At a glance this utility almost seems a bit too simple and most engineers might even "yea but, what about things like networkx??". That was my first impression- but then I stopped myself. If I've learned anything over the years, it's this: write simple tools that solve very simple problems. Do it in a way that, the simple solution can be reused over and over again. The less dependencies that tool has, the less friction there will be in adoption.

What I find most intriguing with Matt's solution, he took a somewhat daunting problem and found a very simple solution. Most engineers (myself included!) would have probably tried to tangle this up with something like networkx or some machine learning framework- if only to show how "incredibly sophisticated we THINK we are". It would have found similar answers to each question asked of it, but implementers would have a harder time incorporating it because the solution was not easily understood. Things that are not easily understood carry technical debt- and technical debt, is bad.
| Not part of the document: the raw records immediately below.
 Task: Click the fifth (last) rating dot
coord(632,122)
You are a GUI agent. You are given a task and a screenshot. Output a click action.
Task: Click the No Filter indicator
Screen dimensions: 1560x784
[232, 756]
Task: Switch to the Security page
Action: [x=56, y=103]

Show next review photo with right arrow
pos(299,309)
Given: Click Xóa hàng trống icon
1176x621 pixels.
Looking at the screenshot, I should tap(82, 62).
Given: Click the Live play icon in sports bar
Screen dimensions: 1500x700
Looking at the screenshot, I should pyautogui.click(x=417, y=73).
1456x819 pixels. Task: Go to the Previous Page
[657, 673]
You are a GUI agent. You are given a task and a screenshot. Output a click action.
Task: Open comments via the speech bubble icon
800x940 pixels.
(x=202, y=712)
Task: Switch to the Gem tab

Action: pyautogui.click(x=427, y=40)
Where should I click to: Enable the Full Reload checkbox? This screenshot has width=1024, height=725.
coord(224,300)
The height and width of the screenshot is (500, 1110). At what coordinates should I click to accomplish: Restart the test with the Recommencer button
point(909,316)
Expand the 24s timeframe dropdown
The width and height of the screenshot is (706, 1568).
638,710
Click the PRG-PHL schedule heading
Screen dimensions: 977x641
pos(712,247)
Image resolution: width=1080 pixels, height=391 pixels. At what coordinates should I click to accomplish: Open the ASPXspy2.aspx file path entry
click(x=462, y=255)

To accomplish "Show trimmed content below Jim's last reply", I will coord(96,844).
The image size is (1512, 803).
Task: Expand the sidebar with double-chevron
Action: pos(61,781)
In the security arena there's so much "here's some magic! it'll solve EVERYTHING FOR YOU!" these days, it's hard to really rely on code you can't read and/or don't understand. Over the years, most of us have been over promised, out-right lied to or tried leveraging a large framework that solved more problems than we immediately had. 

Payment Due

When the S$!T finally hit the fan, the creators of those solutions weren't held accountable for their complexity- YOU WERE. In some cases we could blame the company and open up a support ticket (nothing like paying someone to get them to fix their code that we already paid for), but in a lot of cases, we had simply implemented something we did not understand. While it might have bailed us out of a problem for the moment, over time that technical debt adds up. Eventually that debt has to be reconciled.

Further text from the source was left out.